Del encuentro participaron el diputado nacional Hugo Yasky (Unión por la Patria); el secretario general de la UOM, Abel Furlán; dirigentes de la CTA Autónoma, entre ellos Mariana Mandacovic y Alejandra Angriman; el secretario general de ATE, Rodolfo Aguiar; y la presidenta de FESPROSA, María Fernanda Boriotti, entre otros referentes gremiales.
Durante la reunión, las organizaciones sindicales resolvieron además convocar a una movilización el jueves 5 de febrero en Córdoba y otra el martes 10 en Rosario. En ese marco, advirtieron que “los derechos conquistados por el movimiento obrero no pueden ser moneda de cambio en acuerdos entre gobernadores y el Gobierno nacional”.
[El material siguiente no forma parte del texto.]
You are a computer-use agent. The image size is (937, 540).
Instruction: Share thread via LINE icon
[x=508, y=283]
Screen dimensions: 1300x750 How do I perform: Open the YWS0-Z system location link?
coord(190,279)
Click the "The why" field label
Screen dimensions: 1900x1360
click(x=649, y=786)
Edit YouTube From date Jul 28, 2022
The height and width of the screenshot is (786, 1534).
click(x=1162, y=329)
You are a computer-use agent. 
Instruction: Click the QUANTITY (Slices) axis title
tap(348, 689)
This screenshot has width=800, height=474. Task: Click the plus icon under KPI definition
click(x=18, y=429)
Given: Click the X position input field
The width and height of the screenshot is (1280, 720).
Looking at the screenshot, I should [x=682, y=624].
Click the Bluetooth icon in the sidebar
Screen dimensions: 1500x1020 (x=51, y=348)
Los gremios cuestionaron el tratamiento legislativo que La Libertad Avanza prevé impulsar durante el período de sesiones extraordinarias, y señalaron que el proyecto no surge de un debate democrático, sino de negociaciones realizadas “a espaldas de los trabajadores”.
Finalmente, alertaron que la iniciativa implica “graves retrocesos”, al debilitar la negociación colectiva, restringir el derecho de huelga, facilitar despidos y promover la precarización laboral. Según expresaron, la reforma “no busca generar empleo ni mejorar las condiciones de trabajo, sino consolidar un modelo de salarios bajos y pérdida de derechos”.